The DPL requires that the information you provide to an individual is in an intelligible form, which means using clear and plain language. This may be particularly important where the information is addressed to a child, or if you are a business dealing with consumers who may not be familiar with any technical terms used within documents containing personal data.

If the personal data themselves are not understandable without an explanation (e.g. because the data is coded), they must be provided accompanied by an adequate explanation.

At its most basic, this means that the information you provide in response to a request should be capable of being understood by an average person (or child). However, you are not required to ensure that the information is provided in a form that can be understood by the particular individual making the request.

For further information about requests made by a child please see the ‘What about requests for information about children?’ section below

Example

An individual makes a request for their personal data. When preparing the response, you notice that a lot of it is in coded form. For example, attendance at a particular training session is logged as “A”, while non-attendance at a similar event is logged as “M”. Also, some of the information is in the form of handwritten notes that are difficult to read. Without access to your key or index to explain this information, it would be impossible for anyone outside your organization to understand. In this case, you are required to explain the meaning of the coded information. However, although it is good practice to do so, you are not required to decipher poorly written notes if you only have these notes and no clearer version, as the DPL does not require you to make information legible.

**WRITTEN EXERCISE**
Rewrite everything from "An individual makes" down to "make information legible." in the data protection guidance, substituting "staff workshop" for "training session".

**PROVIDED MATERIAL**
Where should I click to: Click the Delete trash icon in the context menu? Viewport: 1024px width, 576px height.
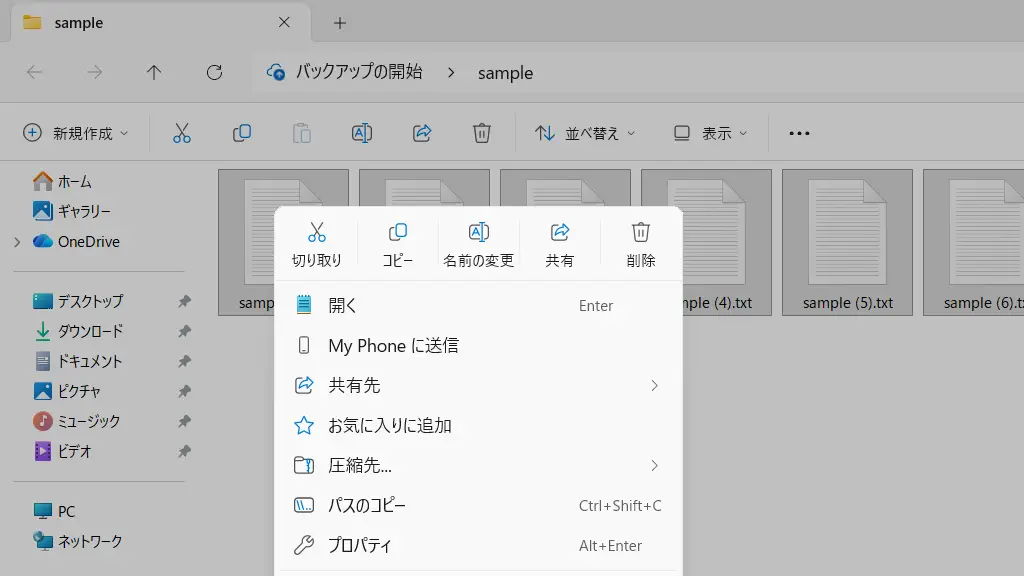click(x=641, y=233)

**OUTPUT**
An individual makes a request for their personal data. When preparing the response, you notice that a lot of it is in coded form. For example, attendance at a particular staff workshop is logged as “A”, while non-attendance at a similar event is logged as “M”. Also, some of the information is in the form of handwritten notes that are difficult to read. Without access to your key or index to explain this information, it would be impossible for anyone outside your organization to understand. In this case, you are required to explain the meaning of the coded information. However, although it is good practice to do so, you are not required to decipher poorly written notes if you only have these notes and no clearer version, as the DPL does not require you to make information legible.